Self-definition threats and potential for growth among mature-aged job-loss victims
Kira, M., & Klehe, U. (2016). Self-definition threats and potential for growth among mature-aged job-loss victims. Human Resource Management Review, 26(3), 242-259. Doi: https://doi.org/10.1016/j.hrmr.2016.03.001
Abstract:
Job loss and job search are traumatic experiences for mature-aged workers, also because of the threats that these experiences entail to workers’ self-concepts and identities. We investigate how job loss threatens such self-definitions, how mature-aged workers cope with self-definition threats, and whether coping can be conducive to psychological growth.
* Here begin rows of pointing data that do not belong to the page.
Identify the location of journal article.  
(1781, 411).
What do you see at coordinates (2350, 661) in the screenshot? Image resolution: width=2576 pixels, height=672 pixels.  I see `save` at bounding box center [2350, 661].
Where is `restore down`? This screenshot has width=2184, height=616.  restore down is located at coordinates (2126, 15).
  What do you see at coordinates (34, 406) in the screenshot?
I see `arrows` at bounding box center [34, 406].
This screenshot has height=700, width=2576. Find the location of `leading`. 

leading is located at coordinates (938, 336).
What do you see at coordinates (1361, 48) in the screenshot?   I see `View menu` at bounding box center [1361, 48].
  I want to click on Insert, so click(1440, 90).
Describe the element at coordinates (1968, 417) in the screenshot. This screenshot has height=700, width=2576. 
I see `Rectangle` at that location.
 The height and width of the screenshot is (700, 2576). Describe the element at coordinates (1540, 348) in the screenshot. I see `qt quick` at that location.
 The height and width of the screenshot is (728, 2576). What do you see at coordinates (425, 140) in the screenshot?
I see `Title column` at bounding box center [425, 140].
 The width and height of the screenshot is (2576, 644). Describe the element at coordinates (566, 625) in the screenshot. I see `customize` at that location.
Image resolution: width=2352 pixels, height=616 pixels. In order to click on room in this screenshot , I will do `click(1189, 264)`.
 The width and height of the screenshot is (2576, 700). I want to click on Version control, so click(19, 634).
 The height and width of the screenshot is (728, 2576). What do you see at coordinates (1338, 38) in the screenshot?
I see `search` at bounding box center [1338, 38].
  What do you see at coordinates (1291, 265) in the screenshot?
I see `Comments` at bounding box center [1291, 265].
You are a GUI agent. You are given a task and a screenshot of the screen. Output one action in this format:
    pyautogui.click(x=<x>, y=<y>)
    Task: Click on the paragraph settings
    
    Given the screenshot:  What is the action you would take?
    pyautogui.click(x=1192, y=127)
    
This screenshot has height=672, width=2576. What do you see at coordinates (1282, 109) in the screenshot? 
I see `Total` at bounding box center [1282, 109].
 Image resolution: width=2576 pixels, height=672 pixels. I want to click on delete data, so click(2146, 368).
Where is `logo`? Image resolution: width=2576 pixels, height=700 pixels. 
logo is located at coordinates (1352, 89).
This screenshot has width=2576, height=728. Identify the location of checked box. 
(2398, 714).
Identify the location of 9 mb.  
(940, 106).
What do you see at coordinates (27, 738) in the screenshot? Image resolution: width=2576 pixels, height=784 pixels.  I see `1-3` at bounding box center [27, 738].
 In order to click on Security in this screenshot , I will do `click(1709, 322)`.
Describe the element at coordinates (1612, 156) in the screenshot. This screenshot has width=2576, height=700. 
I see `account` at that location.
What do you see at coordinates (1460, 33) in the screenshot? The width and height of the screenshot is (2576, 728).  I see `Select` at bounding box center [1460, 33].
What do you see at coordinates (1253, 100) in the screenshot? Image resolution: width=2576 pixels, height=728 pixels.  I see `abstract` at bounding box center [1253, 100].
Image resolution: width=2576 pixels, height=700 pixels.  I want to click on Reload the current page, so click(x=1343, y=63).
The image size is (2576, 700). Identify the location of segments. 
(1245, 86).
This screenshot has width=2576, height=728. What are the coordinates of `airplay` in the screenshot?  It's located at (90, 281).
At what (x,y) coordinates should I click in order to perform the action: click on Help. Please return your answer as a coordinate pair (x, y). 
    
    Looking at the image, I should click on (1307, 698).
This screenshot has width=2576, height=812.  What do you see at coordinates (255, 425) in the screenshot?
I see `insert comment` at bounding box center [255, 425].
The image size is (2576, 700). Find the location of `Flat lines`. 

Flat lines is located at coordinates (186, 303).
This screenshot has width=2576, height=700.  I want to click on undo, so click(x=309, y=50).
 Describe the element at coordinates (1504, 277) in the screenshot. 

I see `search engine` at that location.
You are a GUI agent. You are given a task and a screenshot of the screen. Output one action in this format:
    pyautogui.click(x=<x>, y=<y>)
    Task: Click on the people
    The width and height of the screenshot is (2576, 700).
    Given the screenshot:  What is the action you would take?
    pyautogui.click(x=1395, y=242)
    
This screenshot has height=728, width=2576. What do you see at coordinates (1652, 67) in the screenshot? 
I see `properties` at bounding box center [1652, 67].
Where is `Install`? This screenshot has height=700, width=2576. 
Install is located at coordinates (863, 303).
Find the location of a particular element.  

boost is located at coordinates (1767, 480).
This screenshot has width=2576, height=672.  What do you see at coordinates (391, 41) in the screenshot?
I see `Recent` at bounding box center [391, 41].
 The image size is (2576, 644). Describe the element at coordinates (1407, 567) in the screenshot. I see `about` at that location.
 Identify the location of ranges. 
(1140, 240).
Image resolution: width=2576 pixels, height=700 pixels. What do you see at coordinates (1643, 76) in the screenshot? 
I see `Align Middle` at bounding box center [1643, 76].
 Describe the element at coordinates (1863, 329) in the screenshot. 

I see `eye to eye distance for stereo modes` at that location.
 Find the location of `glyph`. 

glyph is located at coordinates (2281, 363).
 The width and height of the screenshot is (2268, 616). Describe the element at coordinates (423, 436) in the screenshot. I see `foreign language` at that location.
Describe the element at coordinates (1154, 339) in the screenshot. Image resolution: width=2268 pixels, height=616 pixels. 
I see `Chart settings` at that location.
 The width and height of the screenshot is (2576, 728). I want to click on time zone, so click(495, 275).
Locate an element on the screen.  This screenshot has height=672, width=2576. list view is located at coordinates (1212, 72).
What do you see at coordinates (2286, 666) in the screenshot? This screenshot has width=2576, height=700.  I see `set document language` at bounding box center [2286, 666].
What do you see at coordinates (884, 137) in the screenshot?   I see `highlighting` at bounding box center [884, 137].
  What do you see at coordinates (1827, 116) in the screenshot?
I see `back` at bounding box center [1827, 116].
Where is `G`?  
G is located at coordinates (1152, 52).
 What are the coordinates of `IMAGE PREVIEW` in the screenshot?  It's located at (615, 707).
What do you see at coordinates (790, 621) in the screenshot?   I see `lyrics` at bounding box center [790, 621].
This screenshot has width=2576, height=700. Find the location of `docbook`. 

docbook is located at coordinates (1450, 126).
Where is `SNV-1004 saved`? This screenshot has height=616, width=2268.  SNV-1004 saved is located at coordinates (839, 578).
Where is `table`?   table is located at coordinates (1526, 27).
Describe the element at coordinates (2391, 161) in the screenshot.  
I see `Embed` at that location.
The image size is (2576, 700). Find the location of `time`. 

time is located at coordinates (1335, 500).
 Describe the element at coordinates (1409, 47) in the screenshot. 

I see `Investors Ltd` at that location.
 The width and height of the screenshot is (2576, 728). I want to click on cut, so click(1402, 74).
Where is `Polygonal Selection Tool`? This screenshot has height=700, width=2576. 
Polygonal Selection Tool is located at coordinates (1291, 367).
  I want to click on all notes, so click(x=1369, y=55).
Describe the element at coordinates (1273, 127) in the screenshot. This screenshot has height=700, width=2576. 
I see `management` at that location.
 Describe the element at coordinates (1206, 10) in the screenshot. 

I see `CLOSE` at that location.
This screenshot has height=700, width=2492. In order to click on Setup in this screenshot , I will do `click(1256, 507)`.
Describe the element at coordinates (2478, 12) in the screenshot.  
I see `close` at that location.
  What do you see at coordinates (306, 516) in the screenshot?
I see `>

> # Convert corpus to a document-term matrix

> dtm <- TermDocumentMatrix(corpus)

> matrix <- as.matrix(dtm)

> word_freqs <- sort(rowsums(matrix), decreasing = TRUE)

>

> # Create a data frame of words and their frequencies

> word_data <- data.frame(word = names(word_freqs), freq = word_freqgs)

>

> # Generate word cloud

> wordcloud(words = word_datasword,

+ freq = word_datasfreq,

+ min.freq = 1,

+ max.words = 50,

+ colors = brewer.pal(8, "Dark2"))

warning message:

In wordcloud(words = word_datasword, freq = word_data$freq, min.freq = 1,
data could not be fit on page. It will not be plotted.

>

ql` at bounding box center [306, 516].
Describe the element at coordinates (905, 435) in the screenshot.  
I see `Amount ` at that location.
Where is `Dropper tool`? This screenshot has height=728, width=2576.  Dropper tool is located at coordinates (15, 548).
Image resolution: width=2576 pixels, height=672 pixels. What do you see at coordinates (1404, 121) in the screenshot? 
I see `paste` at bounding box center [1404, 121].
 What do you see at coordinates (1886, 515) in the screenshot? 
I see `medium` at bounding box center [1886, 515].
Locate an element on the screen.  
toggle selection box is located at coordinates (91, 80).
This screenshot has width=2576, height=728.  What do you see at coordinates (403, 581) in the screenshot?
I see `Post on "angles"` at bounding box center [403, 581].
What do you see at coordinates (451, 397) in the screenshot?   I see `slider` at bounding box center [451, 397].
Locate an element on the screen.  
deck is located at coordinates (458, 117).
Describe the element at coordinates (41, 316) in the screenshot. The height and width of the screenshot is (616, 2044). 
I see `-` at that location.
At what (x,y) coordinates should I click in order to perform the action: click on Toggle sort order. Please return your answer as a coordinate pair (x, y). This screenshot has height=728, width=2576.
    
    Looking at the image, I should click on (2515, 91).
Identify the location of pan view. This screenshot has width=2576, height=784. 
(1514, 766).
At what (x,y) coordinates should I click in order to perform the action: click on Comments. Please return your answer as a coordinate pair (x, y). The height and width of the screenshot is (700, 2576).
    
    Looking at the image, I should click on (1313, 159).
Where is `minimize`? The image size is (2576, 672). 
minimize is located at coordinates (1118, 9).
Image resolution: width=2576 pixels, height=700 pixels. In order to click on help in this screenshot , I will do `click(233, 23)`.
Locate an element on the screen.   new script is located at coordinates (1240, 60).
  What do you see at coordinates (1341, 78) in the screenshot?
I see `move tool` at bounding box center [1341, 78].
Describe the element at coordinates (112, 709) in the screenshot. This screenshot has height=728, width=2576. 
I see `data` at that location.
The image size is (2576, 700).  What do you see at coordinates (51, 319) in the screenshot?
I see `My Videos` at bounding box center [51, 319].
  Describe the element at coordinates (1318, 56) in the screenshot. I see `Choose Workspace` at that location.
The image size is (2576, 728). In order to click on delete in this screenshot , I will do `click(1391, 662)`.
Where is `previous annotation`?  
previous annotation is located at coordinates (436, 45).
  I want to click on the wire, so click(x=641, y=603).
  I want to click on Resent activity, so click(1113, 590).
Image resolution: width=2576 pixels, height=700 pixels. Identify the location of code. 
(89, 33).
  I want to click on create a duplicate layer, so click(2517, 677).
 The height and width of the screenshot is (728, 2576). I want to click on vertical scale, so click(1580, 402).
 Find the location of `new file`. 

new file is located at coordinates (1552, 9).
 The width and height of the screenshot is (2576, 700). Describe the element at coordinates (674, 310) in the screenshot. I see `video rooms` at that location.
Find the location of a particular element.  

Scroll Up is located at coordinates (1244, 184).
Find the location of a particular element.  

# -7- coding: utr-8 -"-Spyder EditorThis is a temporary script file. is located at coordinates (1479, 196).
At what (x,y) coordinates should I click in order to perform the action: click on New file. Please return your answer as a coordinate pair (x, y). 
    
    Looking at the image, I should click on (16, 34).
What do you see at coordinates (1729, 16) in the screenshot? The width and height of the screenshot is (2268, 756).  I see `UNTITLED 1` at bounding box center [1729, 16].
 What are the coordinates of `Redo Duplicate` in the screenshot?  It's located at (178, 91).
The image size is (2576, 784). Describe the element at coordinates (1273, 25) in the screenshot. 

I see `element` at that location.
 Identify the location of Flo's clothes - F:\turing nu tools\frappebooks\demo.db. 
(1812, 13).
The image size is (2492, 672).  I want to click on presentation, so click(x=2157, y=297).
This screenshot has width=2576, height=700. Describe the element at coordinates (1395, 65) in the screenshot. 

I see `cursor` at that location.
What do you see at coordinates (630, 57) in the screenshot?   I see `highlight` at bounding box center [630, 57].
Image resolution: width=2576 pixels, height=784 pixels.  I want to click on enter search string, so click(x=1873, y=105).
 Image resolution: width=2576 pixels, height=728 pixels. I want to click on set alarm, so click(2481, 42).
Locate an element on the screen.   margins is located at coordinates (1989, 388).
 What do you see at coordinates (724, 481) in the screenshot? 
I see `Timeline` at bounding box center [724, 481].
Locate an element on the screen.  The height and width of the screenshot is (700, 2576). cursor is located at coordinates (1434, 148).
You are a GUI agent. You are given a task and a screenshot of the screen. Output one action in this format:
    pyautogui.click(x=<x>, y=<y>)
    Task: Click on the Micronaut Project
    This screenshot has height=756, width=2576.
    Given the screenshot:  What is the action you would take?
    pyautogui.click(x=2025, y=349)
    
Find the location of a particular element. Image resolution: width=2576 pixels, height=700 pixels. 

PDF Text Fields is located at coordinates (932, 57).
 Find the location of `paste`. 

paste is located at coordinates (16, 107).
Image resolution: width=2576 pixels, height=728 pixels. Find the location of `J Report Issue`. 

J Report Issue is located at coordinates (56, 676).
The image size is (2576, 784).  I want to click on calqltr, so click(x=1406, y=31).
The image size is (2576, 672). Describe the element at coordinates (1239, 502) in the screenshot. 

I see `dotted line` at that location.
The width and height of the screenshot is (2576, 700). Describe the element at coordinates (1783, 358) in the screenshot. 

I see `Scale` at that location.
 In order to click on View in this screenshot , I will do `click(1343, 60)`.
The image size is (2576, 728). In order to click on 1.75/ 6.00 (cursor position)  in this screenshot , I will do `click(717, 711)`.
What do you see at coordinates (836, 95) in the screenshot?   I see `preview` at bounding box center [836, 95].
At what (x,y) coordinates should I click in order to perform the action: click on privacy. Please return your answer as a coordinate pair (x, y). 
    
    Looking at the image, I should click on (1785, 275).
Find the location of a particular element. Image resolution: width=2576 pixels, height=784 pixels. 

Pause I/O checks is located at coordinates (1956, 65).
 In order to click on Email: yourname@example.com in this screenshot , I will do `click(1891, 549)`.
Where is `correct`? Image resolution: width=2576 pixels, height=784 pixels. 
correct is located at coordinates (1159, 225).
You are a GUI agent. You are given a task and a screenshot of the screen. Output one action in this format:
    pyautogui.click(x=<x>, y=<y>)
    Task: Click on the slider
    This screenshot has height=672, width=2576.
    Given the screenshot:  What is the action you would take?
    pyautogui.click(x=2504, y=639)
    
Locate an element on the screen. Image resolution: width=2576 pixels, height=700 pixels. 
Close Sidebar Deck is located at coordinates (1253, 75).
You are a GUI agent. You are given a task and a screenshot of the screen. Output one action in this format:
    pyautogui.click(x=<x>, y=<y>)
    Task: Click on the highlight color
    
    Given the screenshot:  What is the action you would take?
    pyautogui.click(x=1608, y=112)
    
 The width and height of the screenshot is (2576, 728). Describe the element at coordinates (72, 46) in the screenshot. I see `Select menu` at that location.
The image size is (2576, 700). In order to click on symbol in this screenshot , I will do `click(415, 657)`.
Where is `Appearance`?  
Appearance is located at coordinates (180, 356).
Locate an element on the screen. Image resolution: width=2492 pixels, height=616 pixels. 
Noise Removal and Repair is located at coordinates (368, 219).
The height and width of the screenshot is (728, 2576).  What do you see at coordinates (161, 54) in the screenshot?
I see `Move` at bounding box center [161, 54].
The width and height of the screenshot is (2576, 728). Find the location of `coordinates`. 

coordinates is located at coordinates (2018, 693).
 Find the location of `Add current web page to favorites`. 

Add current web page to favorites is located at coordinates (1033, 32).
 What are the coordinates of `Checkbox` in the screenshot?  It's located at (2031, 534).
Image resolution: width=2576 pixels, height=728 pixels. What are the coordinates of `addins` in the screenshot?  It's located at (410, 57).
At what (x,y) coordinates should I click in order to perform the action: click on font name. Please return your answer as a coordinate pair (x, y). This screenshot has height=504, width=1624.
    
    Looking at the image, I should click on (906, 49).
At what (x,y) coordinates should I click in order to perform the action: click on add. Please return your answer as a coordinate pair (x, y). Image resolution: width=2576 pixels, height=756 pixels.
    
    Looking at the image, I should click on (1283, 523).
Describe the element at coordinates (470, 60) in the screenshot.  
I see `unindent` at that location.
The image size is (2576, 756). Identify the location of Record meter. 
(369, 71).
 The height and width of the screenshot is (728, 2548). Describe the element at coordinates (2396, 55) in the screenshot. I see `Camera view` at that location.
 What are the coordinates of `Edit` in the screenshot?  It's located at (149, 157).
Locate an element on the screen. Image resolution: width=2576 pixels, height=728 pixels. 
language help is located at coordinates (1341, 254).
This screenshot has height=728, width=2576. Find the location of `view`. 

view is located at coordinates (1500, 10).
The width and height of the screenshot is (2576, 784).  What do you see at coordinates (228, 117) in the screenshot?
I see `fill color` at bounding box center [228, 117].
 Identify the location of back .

We conducted an integrative literature review on extant studies and organized their findings with the help of theories on self-concept and identity threats, coping with identity threats, and identity growth. Job loss threatens mature-aged workers’ prior valuable and distinctive self-definitions and disrupts continuity and control of selfhood, while also inflicting threatening provisional self-definitions on them. To cope with self-definition threats, mature-aged workers protect and restructure their self-definitions with alternative goals of either remaining in paid employment or opting out from it. We also identify potential for psychological growth, as the struggle with the trauma of job loss can generate new self-meanings and foster stronger, more authentic and independent selves.